__EXCERPTED PASSAGE__:
--*--

I see that this has come up several times before. From a 2007 thread
Henrik mentioned that this can happen randomly and was unsure why. Do we
have any better ideas how to debug this problem? Would be nice to be
able to come up with a permanent solution for everyone so this doesn't
happen and catch people off guard.
list Jeremy Laidman · Wed, 15 Oct 2014 13:00:17 +1100 ·
quoted from Mark Felder
On 15 October 2014 10:27, Mark Felder <user-db141d317836@xymon.invalid> wrote:
I see that this has come up several times before. From a 2007 thread
Henrik mentioned that this can happen randomly and was unsure why. Do we
have any better ideas how to debug this problem? Would be nice to be
able to come up with a permanent solution for everyone so this doesn't
happen and catch people off guard.

Being a random problem makes it difficult to track down the fault, but if
we have a willing participant that can reproduce the fault, we might be
able to make progress.  From reading the code, it looks like the ARES
library is resolving with success, but when xymonnet is copying the
resolved address into its own data structure, it fails to copy.  The
troublesome line 120 is:

memcpy(&dnsc->addr, *(hent->h_addr_list), sizeof(dnsc->addr));

(From my poor knowledge of C) some problems that can arise here are:
a) dhsc->addr or dsc is null
b) hent->h_addr_list or hent is null
c) dnsc->addr is larger than hent->h_addr_list

Perhaps we need to see the values of these.  Wallace, can you recompile
after inserting these lines immediately before line 120:

dbgprintf("ARES host=%s\n", hent->h_name);
dbgprintf("ARES status=%d name=%s\n", status, dnsc->name);
dbgprintf("ARES addr size=%d\n", sizeof(dnsc->addr));
dbgprintf("ARES addr hex=%#lx\n", dnsc->addr);
dbgprintf("ARES addr ascii=%s\n", inet_ntoa(dnsc->addr));

Assuming this compiles correctly for you (it did for me), backup the old
xymonnet, and copy the newly compiled on into place.  Then wait for a core
dump, and see what's in the logs.

--*--

__WHAT IS NEEDED__: Reproduce the part of the xymonnet debugging message that opens with the words "Assuming this compiles" and closes with "in the logs.". Update it by putting "log files" wherever "logs" appears.

__DATASET SECTION__:
--*--

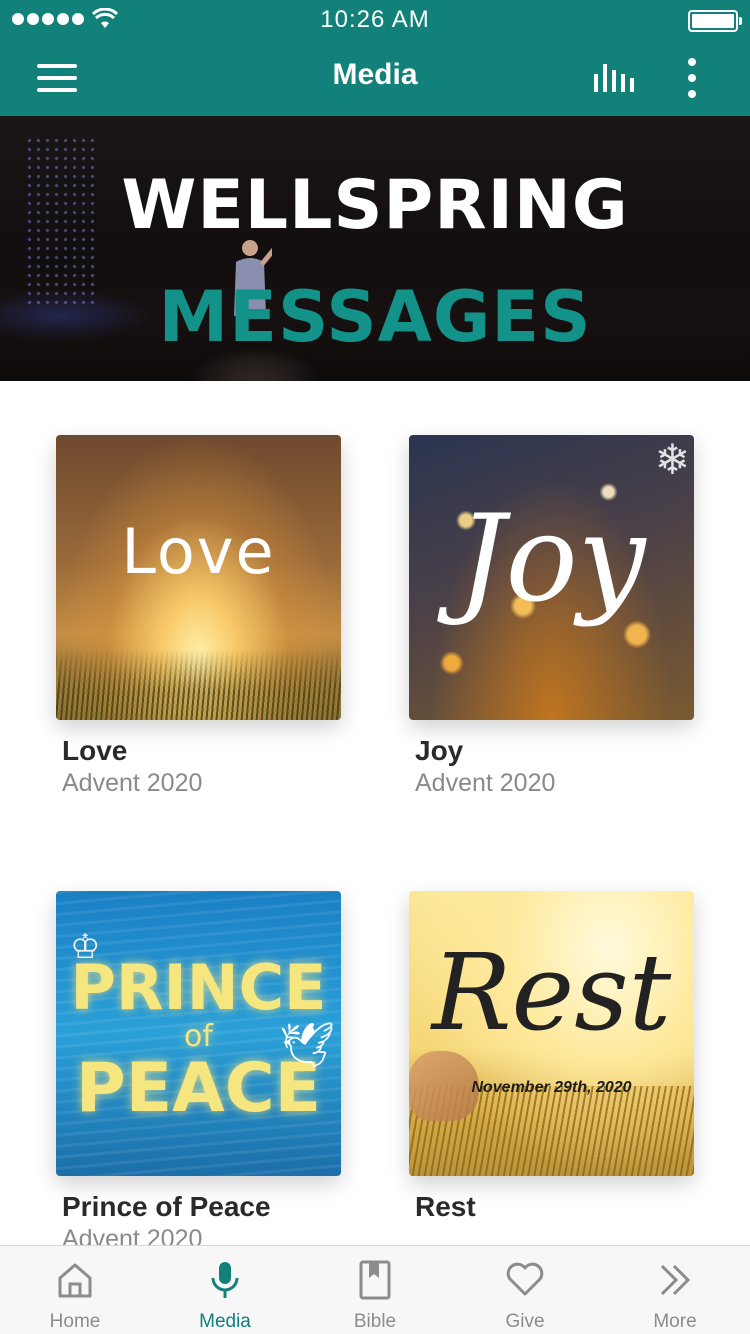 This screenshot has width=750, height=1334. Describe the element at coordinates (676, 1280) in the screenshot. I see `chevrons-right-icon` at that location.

--*--

__WRITTEN SOLUTION__:
Assuming this compiles correctly for you (it did for me), backup the old
xymonnet, and copy the newly compiled on into place.  Then wait for a core
dump, and see what's in the log files.